Hurricane Zeta slammed into the southern United States as a Category 2 storm on Wednesday, bringing dangerous winds and surging ocean waves to Louisiana, which has been hit repeatedly during a busy hurricane season.
Zeta, packing sustained winds of 110 miles (175 kilometers) an hour, strengthened and moved onto land near Cocodrie in remote in southeastern Louisiana on Wednesday afternoon.
It was expected to sweep through the New Orleans area before moving along the Mississippi coast.
The National Hurricane Center issued a hurricane warning that covered New Orleans, and said a "life-threatening storm surge and strong winds (are) expected along portions of the northern Gulf Coast."
New Orleans mayor LaToya Cantrell said "this is not a drill," warning that it was expected the hurricane would soon be "directly impacting the city of New Orleans."
Officials had urged residents to evacuate vulnerable areas or stock up on emergency supplies of food, water and medication for at least three days.
Some coastal areas were under a mandatory evacuation order, though not New Orleans and its suburbs.
Zeta hit with just six days to go until Election Day, although it was not expected to affect the outcome, with early voting in Louisiana already finished.
French Quarter deserted
As rainfall and winds began ahead of the storm's arrival, New Orleans residents rushed to prepare, boarding up windows, moving vehicles and boats to higher ground and in some cases stacking sandbags to guard against potential flooding.
The hurricane is the fifth major storm to hit Louisiana this year.
The New Orleans area has repeatedly had to be on guard, though it's been spared so far this year, with the brunt of earlier storms hitting cities like Lake Charles, some 200 miles (320 kilometers) west near the Texas border.
This time though local officials were urgently warning not to be complacent, particularly due to the risk of dangerous winds and the damage and power outages that could accompany them.
Flooding appeared to be less of a threat this time for the low-lying city — 80 percent of which flooded during 2005's Hurricane Katrina — because the storm was so fast-moving at around 20 miles per hour.
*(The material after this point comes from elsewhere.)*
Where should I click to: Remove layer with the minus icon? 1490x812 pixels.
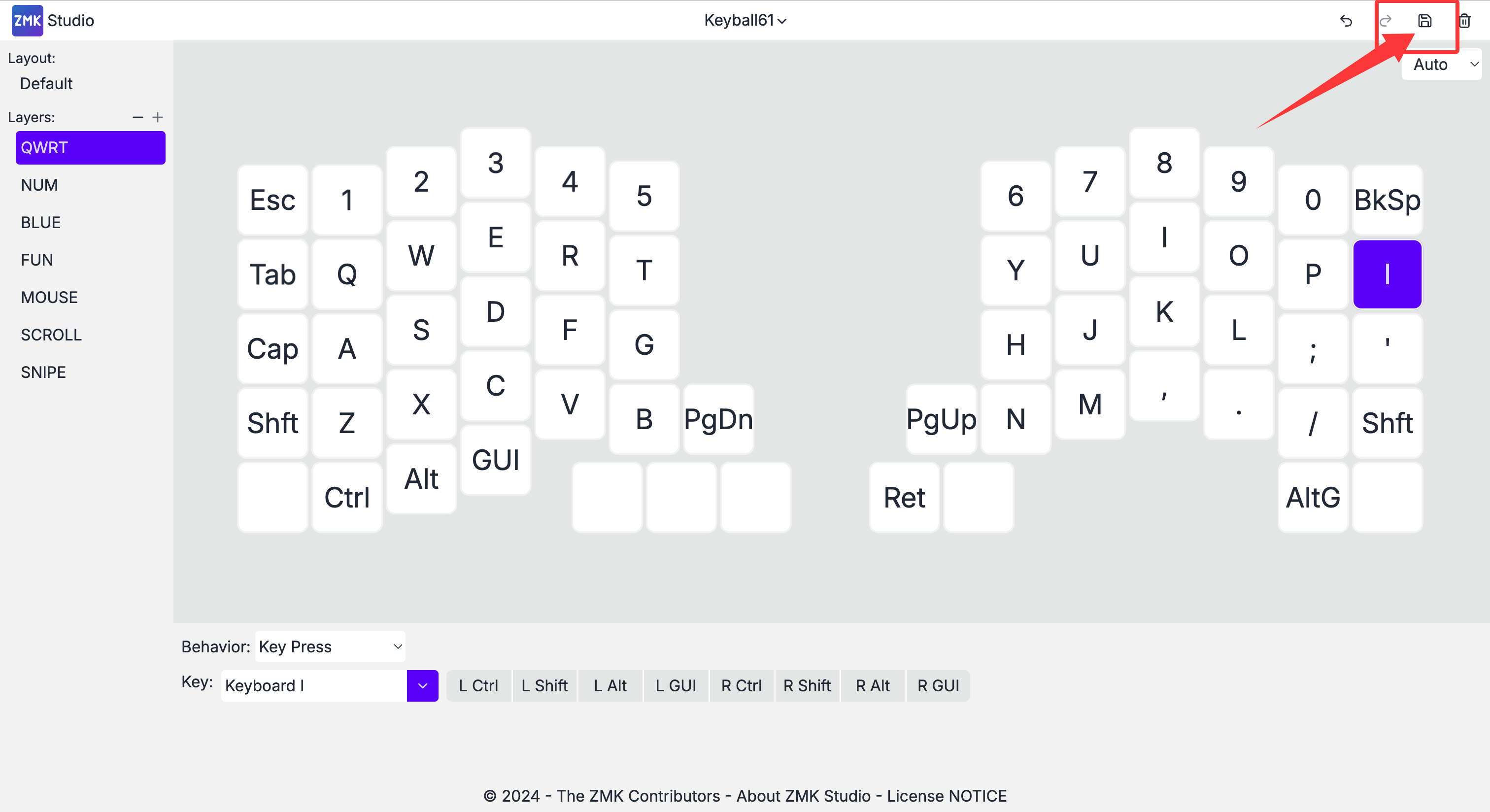pyautogui.click(x=137, y=117)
Nevertheless, floodgates in the region were being closed and operators of pumps that can struggle to keep water from rising on New Orleans streets during a typical heavy rainfall were at the ready.
Annie Quattlebaum, a 39-yer-old biologist, and a group of friends visiting New Orleans from Denver were stranded when the storm caused their flight to be canceled.
They were roaming the city’s iconic French Quarter, largely deserted on Wednesday afternoon, in search of an open store to buy drinks and food as they prepared to hunker down in their hotel for the night.
"We've been told by friends that are familiar with this area and familiar with the weather to have snacks and have your phone charged," said a mask-wearing Quattlebaum.
"We're not going to do anything stupid. We're just going to hunker down while it's going on."
'These poor guys'
Along the shores of Lake Catherine, on the far northeastern edge of the city where many locals have weekend homes and commercial fishermen operate, boats were lined up along the higher ground of roadsides.
At Island Marina, Geoff Wallace, 60, secured wood and other material he was using for a construction project to keep it from flying away and becoming missiles.
"These people that live here, it's just a part of living here," he said, gray skies shadowing the marshland and a shrimp boat behind him.
"These poor guys," he said of the marina owners, "they've had to go through this four or five times this year. It gets tiring."
New Orleans remains traumatized from Hurricane Katrina, which flooded 80 percent of the city and killed more than 1,800 people 15 years ago.
Hurricane defenses have been vastly improved since then, but have not yet been truly tested in the New Orleans area.
Zeta had strengthened to a Category 2 storm on a five-grade scale before landfall.
The hurricane brought strong winds and heavy rains to Mexico's Caribbean coast on Tuesday after making landfall near the resort town of Tulum.
It is the 27th storm of an unusually active Atlantic hurricane season.
In September, meteorologists were forced to use the Greek alphabet to name Atlantic storms for only the second time ever, after the 2020 hurricane season blew through their usual list, ending on Tropical Storm Wilfred.
Scientists say there will likely be an increase in powerful storms as the ocean surface warms due to climate change.